* _WHAT YOU SHOULD DO_:
Across the lines of the records below, how many have the string "question" in them? Answer with the number alone.
⟨
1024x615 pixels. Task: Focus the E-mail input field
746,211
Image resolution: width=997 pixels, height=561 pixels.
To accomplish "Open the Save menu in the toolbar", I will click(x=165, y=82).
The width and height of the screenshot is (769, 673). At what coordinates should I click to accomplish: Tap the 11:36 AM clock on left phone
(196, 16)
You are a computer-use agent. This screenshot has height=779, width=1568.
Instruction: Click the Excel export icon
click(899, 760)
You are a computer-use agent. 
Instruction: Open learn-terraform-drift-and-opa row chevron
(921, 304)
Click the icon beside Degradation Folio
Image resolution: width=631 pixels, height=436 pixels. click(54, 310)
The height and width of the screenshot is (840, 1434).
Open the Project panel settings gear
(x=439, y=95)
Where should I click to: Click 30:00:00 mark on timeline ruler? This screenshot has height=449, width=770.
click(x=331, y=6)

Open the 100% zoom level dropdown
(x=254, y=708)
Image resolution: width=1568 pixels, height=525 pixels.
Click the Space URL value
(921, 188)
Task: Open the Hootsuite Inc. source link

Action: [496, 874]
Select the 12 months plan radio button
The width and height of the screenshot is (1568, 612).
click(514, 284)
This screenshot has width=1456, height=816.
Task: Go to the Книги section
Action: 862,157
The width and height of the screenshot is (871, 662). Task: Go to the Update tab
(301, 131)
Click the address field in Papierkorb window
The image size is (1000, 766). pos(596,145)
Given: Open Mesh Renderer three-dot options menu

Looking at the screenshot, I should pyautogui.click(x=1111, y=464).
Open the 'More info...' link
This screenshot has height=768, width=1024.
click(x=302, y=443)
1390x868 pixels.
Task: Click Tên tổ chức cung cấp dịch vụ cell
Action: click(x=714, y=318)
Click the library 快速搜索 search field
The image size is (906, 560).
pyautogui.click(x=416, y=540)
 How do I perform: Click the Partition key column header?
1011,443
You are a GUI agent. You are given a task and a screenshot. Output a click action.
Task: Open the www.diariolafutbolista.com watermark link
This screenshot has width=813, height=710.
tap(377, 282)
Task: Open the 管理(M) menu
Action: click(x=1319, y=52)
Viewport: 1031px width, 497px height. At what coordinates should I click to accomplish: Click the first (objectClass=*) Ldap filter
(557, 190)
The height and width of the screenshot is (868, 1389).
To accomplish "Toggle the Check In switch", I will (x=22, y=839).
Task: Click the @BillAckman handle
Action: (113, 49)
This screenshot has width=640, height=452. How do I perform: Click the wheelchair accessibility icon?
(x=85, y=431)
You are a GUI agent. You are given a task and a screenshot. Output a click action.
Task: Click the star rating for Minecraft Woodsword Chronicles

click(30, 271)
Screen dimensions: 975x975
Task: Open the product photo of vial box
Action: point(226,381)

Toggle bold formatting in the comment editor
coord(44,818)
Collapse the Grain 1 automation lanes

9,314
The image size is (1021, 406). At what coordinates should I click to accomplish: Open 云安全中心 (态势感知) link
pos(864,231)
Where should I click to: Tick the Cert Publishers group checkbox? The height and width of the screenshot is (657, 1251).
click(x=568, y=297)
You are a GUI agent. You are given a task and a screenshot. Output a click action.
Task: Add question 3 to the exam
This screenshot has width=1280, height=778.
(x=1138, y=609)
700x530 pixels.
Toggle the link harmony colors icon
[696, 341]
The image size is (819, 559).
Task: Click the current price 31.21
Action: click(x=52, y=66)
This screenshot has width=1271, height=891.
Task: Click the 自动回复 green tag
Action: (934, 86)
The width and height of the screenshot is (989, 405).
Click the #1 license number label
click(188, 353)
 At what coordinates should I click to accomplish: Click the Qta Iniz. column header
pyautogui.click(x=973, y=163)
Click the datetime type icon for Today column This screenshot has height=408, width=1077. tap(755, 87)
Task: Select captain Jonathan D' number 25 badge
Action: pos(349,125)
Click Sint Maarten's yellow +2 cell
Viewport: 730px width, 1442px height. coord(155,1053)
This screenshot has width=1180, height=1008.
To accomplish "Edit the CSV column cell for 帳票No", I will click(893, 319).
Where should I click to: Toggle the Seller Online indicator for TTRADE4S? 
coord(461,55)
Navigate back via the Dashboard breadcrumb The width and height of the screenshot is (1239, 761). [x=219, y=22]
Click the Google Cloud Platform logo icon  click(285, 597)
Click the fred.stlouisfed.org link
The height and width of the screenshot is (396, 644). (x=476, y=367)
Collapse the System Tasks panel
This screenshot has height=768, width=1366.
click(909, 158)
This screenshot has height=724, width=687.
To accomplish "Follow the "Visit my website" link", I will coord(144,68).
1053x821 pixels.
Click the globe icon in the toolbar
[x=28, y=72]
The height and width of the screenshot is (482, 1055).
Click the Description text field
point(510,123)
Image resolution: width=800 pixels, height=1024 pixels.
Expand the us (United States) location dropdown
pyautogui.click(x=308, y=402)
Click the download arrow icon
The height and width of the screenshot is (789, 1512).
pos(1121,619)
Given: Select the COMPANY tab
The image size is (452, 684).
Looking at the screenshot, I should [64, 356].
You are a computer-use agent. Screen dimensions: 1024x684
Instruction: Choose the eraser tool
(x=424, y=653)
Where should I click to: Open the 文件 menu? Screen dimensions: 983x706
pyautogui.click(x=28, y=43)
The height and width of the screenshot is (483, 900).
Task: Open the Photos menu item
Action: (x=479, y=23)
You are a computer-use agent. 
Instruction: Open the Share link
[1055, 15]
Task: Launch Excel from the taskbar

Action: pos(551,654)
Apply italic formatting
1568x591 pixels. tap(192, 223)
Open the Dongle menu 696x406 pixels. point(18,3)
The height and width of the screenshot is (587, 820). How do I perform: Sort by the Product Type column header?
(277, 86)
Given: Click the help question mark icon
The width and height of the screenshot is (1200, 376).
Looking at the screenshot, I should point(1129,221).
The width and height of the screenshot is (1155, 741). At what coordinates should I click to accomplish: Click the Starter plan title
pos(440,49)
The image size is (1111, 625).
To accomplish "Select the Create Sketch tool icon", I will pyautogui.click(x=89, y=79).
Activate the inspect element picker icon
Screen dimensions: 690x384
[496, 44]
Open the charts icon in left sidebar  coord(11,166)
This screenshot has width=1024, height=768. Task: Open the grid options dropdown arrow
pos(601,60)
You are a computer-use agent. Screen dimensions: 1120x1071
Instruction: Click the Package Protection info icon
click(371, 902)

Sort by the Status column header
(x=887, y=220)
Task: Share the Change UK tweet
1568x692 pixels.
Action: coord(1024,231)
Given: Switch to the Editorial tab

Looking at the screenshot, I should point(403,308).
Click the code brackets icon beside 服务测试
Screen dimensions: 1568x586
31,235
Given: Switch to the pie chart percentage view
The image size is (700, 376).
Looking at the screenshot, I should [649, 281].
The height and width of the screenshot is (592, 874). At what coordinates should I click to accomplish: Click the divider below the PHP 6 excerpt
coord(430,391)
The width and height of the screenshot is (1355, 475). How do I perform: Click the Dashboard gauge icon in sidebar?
⟩
* _YOUR SOLUTION_:
2